The Sea Bottom

Sand dunes on the sea bottom, low tide, Minas Basin, Nova Scotia - Ellie Kennard 2016 Ellie Kennard 2016
Sand dunes on the sea bottom, low tide, Minas Basin, Nova Scotia – Ellie Kennard 2016

Living, as we do, very close to the Bay of Fundy which boasts the highest (and the lowest) tides in the world, twice a day we are able to walk far out along the bottom of the sea bed to the edge of the receding water. It is a strange feeling, knowing that within a few short hours the water will be many feet, even meters above our heads as we walk out on the hard sea bottom. It is a constantly shifting underwater landscape, with the perpetual motion of the waves sculpting the sand and rocks into new formations twice a day, every day. The movement of the water doesn’t allow for anything but buried sea creatures and crabs to remain for long. It gives a clean sweep, every 12.5 hours. Here it looks as if the sand has taken the form of the receding waves themselves. This is Kingsport Beach, about 10 minutes from where we live.

45 Responses

  1. That's a great shot and your description is so interesting Ellie. How wonderful to be able to walk out at low tide. We live near Morecambe Bay, with has very high and low tides, but quick sands make it too dangerous to walk out. We enjoy the stunning sunsets instead.

  2. +patrick tracey thank you!

    Thanks a lot +Sumit Sen

    Yes , strange, isn't it. +Lynn David Newton​? It's stony or rocky in places and very muddy in others. This section is just heard sand worth occasional sink holes. Not too cold water, though, as by the time it had come all the way back in across that hot sand it gets pretty warm.

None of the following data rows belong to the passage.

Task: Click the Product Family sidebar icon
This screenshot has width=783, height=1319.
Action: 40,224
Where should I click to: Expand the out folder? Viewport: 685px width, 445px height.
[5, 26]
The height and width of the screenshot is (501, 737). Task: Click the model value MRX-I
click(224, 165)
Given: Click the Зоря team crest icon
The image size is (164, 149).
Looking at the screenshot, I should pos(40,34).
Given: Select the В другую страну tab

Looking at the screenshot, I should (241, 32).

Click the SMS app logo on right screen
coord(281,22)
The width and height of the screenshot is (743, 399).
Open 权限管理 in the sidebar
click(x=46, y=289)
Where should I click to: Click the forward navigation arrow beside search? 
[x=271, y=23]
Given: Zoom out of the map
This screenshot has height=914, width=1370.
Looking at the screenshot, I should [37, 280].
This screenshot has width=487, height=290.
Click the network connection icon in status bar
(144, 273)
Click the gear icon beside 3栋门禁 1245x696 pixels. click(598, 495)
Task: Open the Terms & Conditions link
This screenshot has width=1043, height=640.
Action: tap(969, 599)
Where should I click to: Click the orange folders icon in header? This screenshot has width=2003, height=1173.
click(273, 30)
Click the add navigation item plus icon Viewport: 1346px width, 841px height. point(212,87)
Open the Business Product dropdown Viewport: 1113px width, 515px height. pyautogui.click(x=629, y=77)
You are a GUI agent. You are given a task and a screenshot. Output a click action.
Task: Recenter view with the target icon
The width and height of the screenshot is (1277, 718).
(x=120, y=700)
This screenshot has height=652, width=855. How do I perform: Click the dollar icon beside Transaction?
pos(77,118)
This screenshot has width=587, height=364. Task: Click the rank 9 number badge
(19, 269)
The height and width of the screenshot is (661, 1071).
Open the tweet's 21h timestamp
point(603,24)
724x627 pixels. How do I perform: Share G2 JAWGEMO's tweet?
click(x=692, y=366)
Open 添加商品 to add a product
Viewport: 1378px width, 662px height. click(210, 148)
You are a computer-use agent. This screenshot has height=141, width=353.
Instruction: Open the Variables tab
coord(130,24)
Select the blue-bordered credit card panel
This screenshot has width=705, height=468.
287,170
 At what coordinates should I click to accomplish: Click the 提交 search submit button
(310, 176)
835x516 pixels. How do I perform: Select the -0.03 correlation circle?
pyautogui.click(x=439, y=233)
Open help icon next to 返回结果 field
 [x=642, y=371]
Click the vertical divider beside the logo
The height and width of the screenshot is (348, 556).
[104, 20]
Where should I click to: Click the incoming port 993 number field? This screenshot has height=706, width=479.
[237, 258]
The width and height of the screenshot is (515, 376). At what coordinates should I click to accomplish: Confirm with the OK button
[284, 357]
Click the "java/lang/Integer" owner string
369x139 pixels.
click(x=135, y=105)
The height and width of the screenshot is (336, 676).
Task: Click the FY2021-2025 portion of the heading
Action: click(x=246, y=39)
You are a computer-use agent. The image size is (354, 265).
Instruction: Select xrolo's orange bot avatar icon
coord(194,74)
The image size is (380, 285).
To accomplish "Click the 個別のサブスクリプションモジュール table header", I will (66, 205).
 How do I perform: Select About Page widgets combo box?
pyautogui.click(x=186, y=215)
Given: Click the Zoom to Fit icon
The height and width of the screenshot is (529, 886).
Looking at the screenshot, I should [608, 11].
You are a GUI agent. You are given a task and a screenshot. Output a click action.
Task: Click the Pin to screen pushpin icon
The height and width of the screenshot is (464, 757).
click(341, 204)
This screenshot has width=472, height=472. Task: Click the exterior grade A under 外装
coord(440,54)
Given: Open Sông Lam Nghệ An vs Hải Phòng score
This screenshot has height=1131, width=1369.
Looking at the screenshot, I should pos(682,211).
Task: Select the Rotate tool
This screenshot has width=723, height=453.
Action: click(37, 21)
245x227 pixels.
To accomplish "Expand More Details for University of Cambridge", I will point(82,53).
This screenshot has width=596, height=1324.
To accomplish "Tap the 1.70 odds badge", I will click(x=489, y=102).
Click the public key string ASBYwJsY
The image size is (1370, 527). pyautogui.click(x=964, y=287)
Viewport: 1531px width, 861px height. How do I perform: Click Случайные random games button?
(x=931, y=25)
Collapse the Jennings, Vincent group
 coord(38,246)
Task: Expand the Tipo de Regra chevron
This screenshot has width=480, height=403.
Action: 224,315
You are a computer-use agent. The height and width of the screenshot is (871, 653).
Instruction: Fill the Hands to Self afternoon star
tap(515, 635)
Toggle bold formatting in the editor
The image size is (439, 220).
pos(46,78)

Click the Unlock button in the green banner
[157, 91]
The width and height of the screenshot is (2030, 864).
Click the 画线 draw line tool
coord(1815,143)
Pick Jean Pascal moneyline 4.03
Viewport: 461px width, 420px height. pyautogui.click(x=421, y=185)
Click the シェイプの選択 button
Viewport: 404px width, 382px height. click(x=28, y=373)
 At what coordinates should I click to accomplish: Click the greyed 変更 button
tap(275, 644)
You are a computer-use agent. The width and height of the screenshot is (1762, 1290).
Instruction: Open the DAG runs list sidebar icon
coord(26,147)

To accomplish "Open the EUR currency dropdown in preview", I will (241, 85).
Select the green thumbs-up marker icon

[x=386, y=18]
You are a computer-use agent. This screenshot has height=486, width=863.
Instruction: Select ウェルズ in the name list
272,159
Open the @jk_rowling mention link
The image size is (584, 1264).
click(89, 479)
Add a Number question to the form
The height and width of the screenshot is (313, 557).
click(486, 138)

    Thank you. +Chandler L. Walker​ and. +Landscape Photography​ for the comment and the reshare. It's much appreciated.

    Thanks Linda. We did have a great walk and will have more, I'm sure. +Linda Jess

    Thank you. +Cynthia Carden Gibson

    Thanks a lot +Willie Scott​ and it would be great to see you here one day.

  3. Extraordinary. I would have expected it to be much more rocky. Instead, it appears to be sandy. When I lived in Maine, I lived a couple hundred yards from the ocean coast and walked down to look almost every day. It was very rocky. In the time I lived there I was once able to get out in that water and swim in it for a few minutes. It never got warm. And my feet stood on rocks. (I'm a good swimmer, but didn't go out above my head.)

    1. Thanks very much Cynthia! We walked there together when you were visiting, in, I think horribly cold and windy weather. Wasn’t it raining a bit? Anyway, it’s refreshing to walk there now.

  4. awesome, I didn't know that you live in this region, I remember I was somewhere at the Bay of Fundy when I visited Canada many years ago, I guess it was at a tourist spot, many people walked around, but it was very interesting to watch the boats moving with the tide!